2 L.A.S. «Eug. Delacroix», [octobre-décembre 1828], à Charles SOULIER à Autun; 3 pages in-4 (dont la moitié supérieure du 1er feuillet a été déchirée, petite déchirure au cachet, fente), et 3 pages in-4, adresses. [7 octobre]. ... «Comment va la mine de ton bourgeois; et la tienne à propos. Tu as celle de te mal porter, à ce qu'il parait par ta lettre. Tu ne me reconnaîtrais pas tant je suis engraissé: c'est ce qui surprend tout le monde; à quoi cela tient-il, je l'ignore. Peut-être la prospérité. Puisque ce qui me touche t'intéresse, je te dirai que le maudit tableau du duc d'Orléans [Richelieu disant sa messe] m'a tenu trois grands [mois...] Le ministre de l'Intérieur, homme aimable sous tous les rapports, m'a com­mandé un tableau pour le Musée de la ville de Nancy représentant la mort de Charles le Hardi ou le Téméraire [La Bataille de Nancy], grand libertin de sa nature. Quand viens-tu à Paris cher Drôle, me faire voir ta bonne figure de cire de chandelle que j'aime tant et qui me rappelle de si bons moments de ma pauvre vie. Quand tu es à Paris tu passes ton temps à te promener. Je ne te vois guère plus que si tu étais à Autun la ville des cochons. [...] J'ai passé une partie de la soirée hier avec [Frédéric] Leblond; autre bonne tête qui me rappelle aussi de bons temps.
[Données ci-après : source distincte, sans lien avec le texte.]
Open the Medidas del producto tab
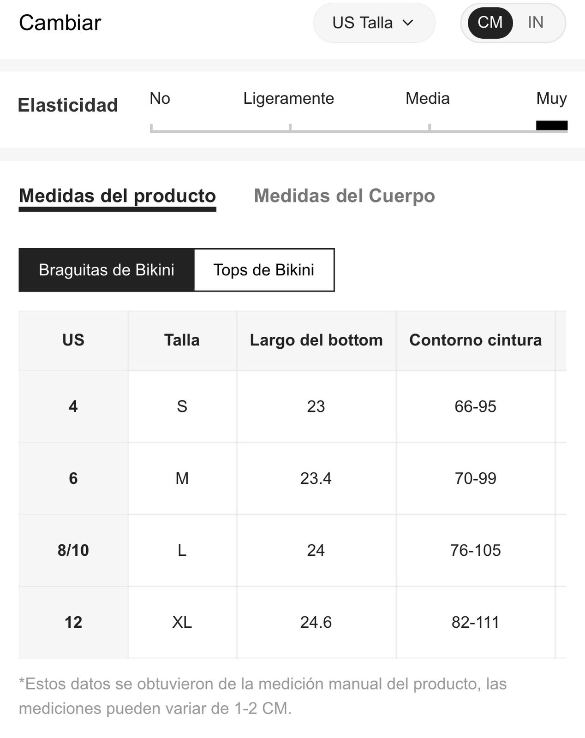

J'ai pris du tabac avec lui comme si c'eût été toi; car tu es le seul jusqu'ici qui corrompe mes moeurs sur ce point là, comme tu as à te le reprocher sur tant d'autres; car tu peux te vanter d'avoir applati pour moi le sentier de tous les visses. Tu as fait [de moi] un ivrogne, un coureur de mauvais lieux aussi réprouvés par la morale que par le bon goût»... Il partira bientôt pour la Touraine... Il signe: «Eug. Delacroix Peintre d'Histoire et baron en herbe».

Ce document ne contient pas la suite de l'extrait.